Auditions were submitted through email to Duncan, Jonah Jackson and Taylor Brookmiller who watched all of the auditions. Leading off the show was sophomore Cathleen Colligan, singing Train’s “Drops of Jupiter” and performing it on piano.
She was followed in turn by Phung in her first American competition, but it wasn’t her first flirt with the talent-show scene.
“I’ve been singing a lot in cafés and that kind of stuff,” she said. Following Phung were the first two dance routines: sophomore Lindsey Lenhardt tapped her way through “Luck Be a Lady,” and freshman Kaitlyn Stark rekindled her jazz roots with a routine to “Mambo #5”.
A three-person team who called themselves Sarah Gravante, Tara and Austin rounded out the evening with an acoustic cover of Imagine Dragons’ “Radioactive” with a combination of pieces from other songs.
Paryo, in his second Mercyhurst performance, used lip-sync routines and anecdotes to serve as a buffer between the acts.
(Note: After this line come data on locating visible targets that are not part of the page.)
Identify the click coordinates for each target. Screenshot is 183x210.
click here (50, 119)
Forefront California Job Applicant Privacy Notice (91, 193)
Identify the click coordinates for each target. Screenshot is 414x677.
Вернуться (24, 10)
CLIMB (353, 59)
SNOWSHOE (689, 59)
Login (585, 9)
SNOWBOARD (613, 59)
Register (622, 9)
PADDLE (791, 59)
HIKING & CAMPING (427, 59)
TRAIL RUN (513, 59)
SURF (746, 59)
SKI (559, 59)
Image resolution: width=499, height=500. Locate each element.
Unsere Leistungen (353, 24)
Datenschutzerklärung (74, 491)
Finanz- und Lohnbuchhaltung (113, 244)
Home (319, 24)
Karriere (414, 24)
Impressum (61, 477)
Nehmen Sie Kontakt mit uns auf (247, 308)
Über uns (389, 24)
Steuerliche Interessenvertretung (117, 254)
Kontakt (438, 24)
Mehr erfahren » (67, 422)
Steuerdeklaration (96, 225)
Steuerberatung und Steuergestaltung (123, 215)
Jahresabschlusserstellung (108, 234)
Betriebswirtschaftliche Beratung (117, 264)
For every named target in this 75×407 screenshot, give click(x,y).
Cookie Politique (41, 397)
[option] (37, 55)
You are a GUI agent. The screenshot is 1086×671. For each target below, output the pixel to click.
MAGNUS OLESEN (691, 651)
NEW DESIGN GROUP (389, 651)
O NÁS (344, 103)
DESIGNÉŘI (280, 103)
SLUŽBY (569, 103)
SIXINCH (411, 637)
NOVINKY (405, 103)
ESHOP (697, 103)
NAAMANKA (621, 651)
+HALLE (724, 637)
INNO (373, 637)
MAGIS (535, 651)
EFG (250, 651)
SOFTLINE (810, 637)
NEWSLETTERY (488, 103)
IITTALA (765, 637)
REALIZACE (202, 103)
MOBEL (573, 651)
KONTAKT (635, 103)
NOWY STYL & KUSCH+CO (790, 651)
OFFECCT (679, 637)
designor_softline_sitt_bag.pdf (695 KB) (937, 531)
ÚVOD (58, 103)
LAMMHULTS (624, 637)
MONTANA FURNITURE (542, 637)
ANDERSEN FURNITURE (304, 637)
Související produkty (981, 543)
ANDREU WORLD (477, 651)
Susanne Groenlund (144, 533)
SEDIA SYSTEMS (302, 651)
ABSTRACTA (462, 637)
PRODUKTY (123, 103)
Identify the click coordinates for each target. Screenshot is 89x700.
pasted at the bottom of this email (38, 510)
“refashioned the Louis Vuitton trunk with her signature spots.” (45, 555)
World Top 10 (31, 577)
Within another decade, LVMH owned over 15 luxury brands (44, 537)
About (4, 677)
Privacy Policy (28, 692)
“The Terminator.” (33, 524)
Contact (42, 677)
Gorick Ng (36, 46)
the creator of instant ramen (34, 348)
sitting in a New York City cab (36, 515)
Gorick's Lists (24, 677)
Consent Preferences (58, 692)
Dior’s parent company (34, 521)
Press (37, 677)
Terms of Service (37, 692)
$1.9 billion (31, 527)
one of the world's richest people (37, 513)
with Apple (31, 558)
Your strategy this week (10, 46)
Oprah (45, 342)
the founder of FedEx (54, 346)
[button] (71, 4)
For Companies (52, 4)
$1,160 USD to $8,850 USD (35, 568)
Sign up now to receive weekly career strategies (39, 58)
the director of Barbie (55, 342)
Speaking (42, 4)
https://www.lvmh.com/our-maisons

The show-stopping performances wowed the audience several times, incorporating stories of love, romance and simple comedic humor.
The big highlight was a routine using snippets of Michael Jackson songs to augment an anecdote of finding love in obscure places.
With a sequence of dialogue interspersed by four song samples, it had immediately won over the audience.
“Really, I just tried out some new stand-up material, and then usually my storytelling pieces work pretty well, so I just threw a couple of those out there,” Paryo said after the show. “I really just wanted to have fun on the stage.”